Limitations of Norms in Psychological Testing
Tests that are norm-referenced provide a number of benefits over non-norm-referenced tests. Psychological tests enable the gathering of valuable information about individual functioning for many different areas. Most norm-referenced tests are relatively quick to administer, such that a psychologist can obtain a sampling of behavior with a small investment of time and resources. A primary advantage of psychological testing is that rich and detailed information is revealed through the testing that would otherwise be unavailable to the psychologist. However, norm-referenced tests are far from perfect and the quality, reliability, and validity of norm-referenced tests varies substantially in some very important ways.
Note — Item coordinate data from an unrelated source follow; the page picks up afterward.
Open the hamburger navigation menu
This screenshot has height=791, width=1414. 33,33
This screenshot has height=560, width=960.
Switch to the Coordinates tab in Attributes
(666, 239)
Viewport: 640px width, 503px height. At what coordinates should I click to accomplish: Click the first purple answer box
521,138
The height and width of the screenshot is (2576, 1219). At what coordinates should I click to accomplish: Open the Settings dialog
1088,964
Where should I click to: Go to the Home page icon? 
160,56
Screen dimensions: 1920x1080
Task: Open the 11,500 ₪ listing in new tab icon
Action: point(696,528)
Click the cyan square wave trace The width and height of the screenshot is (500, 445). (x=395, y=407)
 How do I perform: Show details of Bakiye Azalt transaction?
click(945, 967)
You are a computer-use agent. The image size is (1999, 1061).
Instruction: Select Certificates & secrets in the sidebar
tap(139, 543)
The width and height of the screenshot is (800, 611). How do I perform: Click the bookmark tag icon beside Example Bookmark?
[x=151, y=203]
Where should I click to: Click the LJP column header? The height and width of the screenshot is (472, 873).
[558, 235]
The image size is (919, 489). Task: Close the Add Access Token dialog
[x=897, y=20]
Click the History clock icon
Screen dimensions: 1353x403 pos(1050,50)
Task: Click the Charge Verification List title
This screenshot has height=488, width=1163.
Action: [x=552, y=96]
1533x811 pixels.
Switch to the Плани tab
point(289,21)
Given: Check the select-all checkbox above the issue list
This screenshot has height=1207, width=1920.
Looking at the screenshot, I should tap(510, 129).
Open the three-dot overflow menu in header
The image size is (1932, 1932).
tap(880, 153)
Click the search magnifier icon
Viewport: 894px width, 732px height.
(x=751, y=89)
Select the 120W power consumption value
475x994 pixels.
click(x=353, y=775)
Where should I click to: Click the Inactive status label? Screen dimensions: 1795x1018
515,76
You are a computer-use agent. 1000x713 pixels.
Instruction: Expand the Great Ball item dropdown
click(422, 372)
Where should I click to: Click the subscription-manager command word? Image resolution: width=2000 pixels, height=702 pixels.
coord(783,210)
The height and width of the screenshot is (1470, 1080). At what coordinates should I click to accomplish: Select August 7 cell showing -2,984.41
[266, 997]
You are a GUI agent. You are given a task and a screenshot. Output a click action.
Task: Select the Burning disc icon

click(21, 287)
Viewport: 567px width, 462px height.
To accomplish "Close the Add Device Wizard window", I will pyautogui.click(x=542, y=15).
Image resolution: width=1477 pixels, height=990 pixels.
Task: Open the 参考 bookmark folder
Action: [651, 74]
A number of assumptions are important to the construction of norms. The characteristic being measured must accommodate the ordering of individuals from low to high along an asymmetrical continuum that should at least be ordinal (Angoff, 1984). In addition, the relation of the scores must be transitive. That is to say that the mathematical definition of transitive states that: If a condition "applies between two successive members of a sequence, it must also apply between any two members taken in order," such that, for example, "if A is larger than B, and B. is larger than C, then A is larger than C" ("Transitive," n.d.) (Angoff, 1984). The operational definition of the characteristic being measured must be reasonably clear and valid to a degree that it yields similar orderings of the characteristic in the individuals (Angoff, 1984). The range of scores for a characteristic must all evaluate that same characteristic (Angoff, 1984). There must be a good match between the group(s), the target characteristics, and the test design and purpose (Angoff, 1984). Norms are meaningful and useful only to the extent that they have carefully defined. The norms population must be appropriate to the subject being tested and to the test; the challenge is to define the concept of appropriateness without conflating it with the concept of difficulty (Angoff, 1984). This means that a test or a subject can be difficult for many of the test takers, yet the test or the subject can still be considered appropriate for that population of test takers (Angoff, 1984).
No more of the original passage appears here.